# Exercise goal
Return the lines of the material below exactly, beginning with the line that has "Click the Bullet Physics Engine text" in it and finishing with the line that has "Instruction: Click the" in it. Leave all pictures aside.

# Data for this exercise
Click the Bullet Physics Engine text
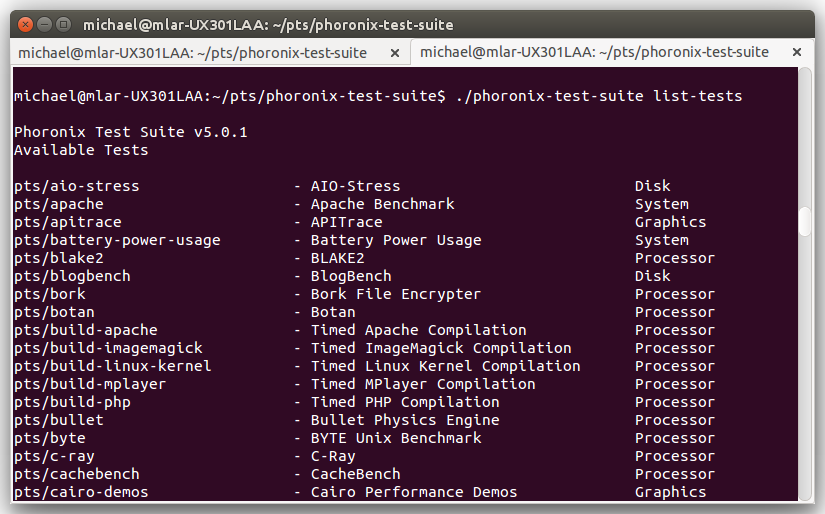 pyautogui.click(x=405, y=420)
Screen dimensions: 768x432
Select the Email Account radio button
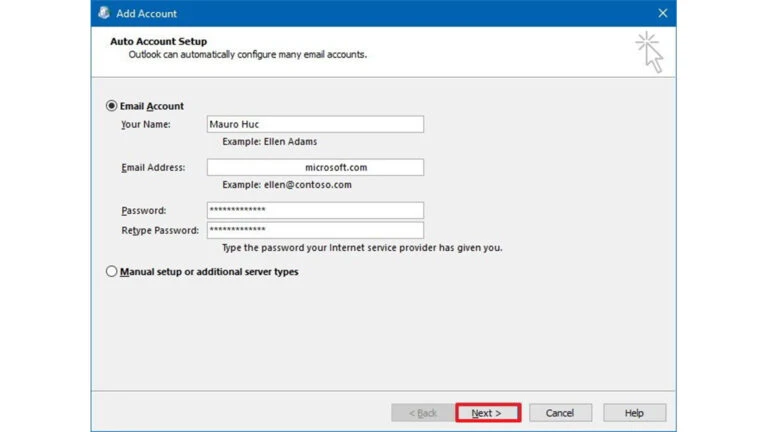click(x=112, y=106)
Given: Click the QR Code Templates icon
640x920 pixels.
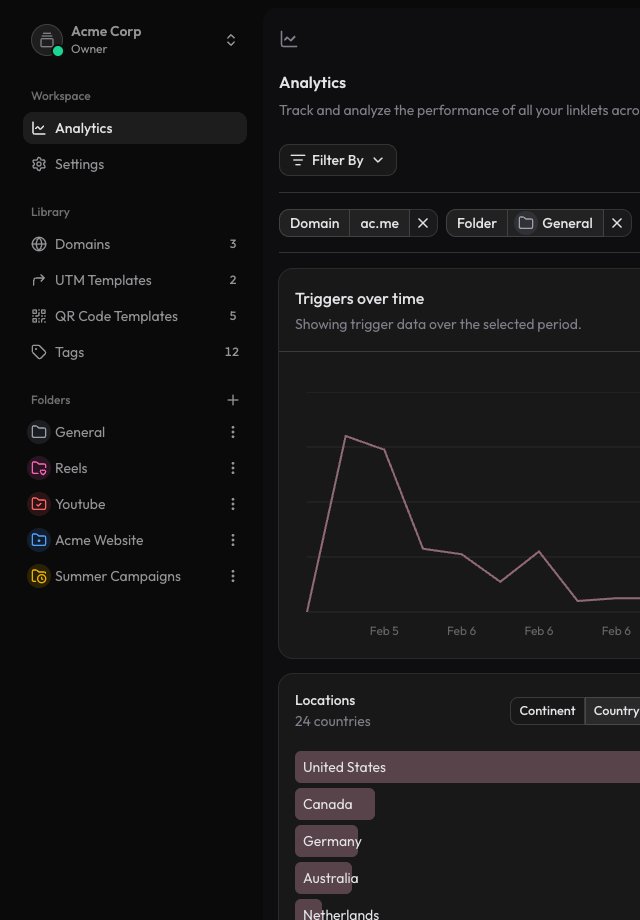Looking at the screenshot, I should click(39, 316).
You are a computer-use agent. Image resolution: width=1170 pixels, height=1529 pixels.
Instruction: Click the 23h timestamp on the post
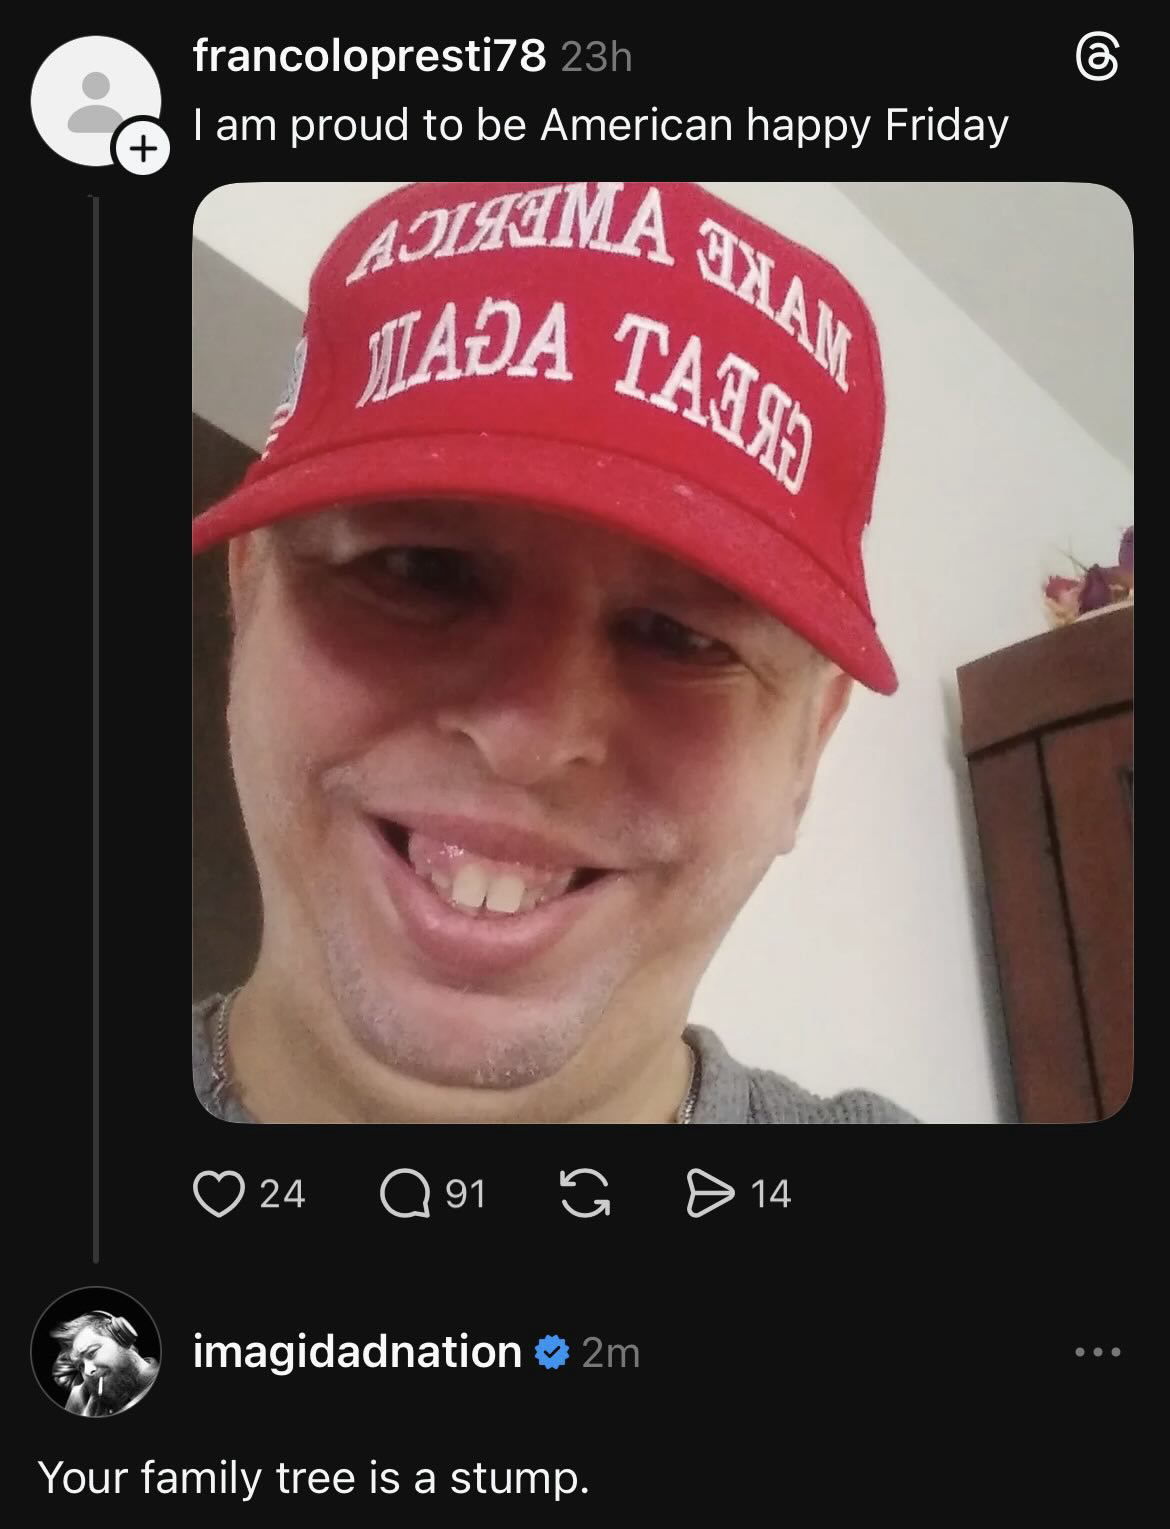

==

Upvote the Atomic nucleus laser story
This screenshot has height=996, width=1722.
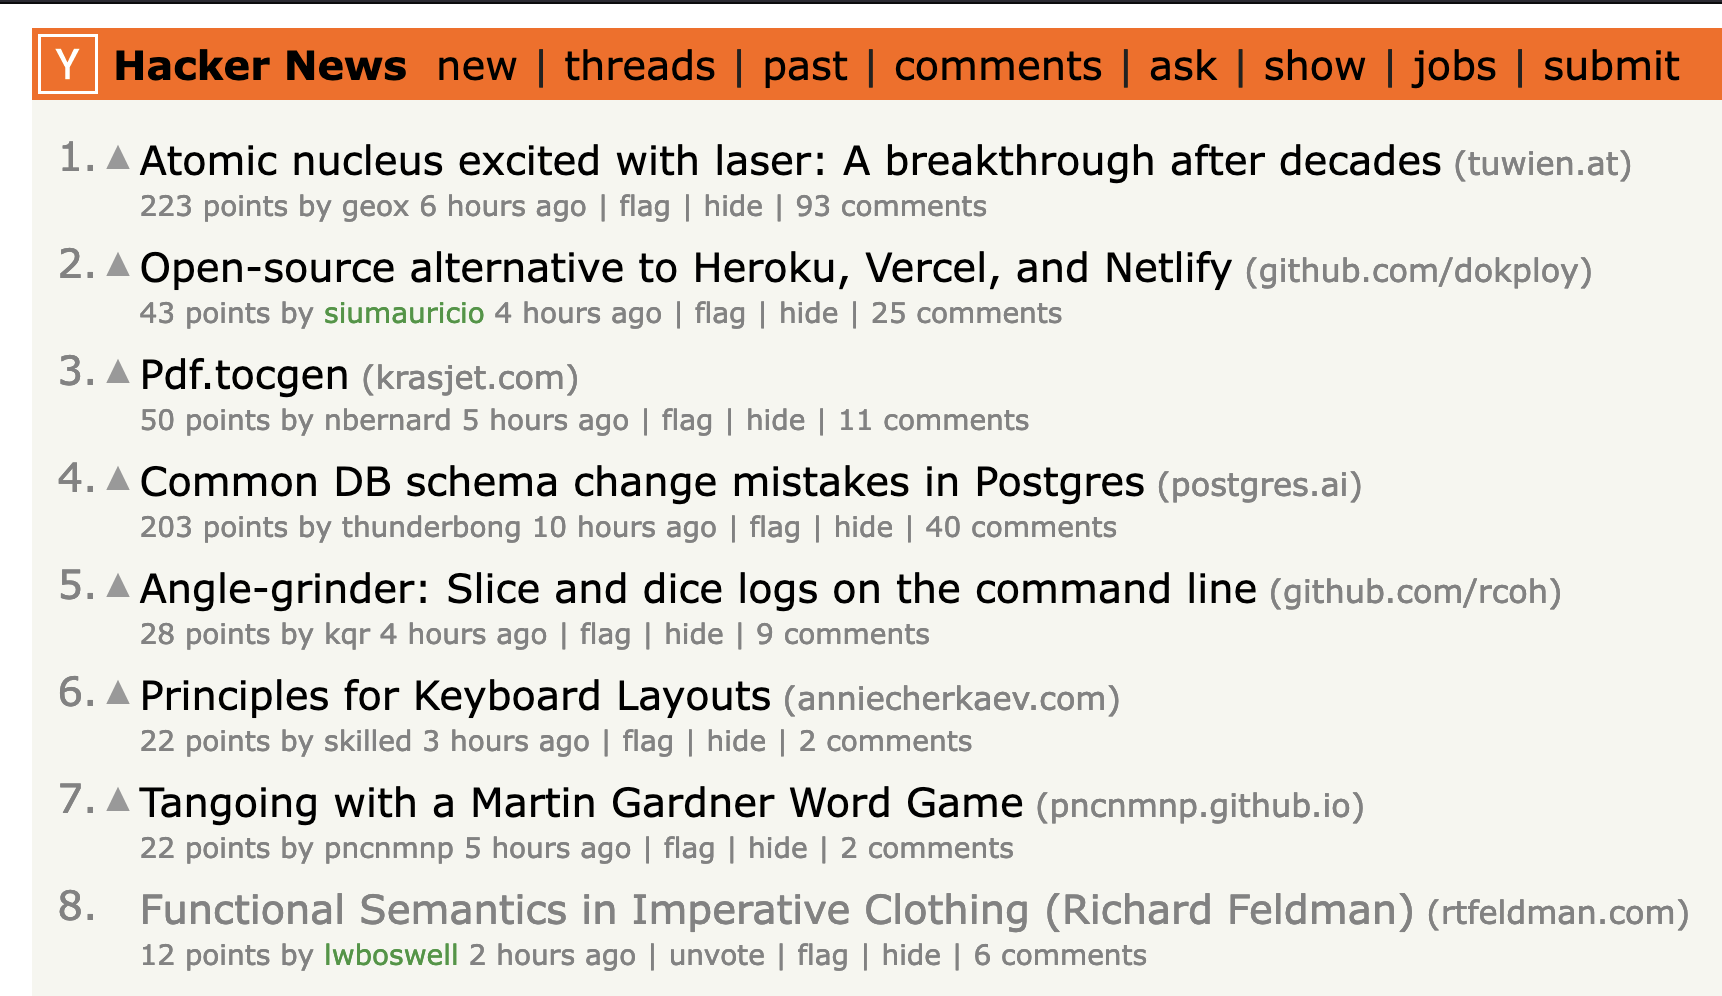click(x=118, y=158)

# Written response
Click the Bullet Physics Engine text
 pyautogui.click(x=405, y=420)
Screen dimensions: 768x432
Select the Email Account radio button
click(x=112, y=106)
Given: Click the QR Code Templates icon
640x920 pixels.
Looking at the screenshot, I should click(39, 316).
You are a computer-use agent. Image resolution: width=1170 pixels, height=1529 pixels.
Instruction: Click the 23h timestamp on the post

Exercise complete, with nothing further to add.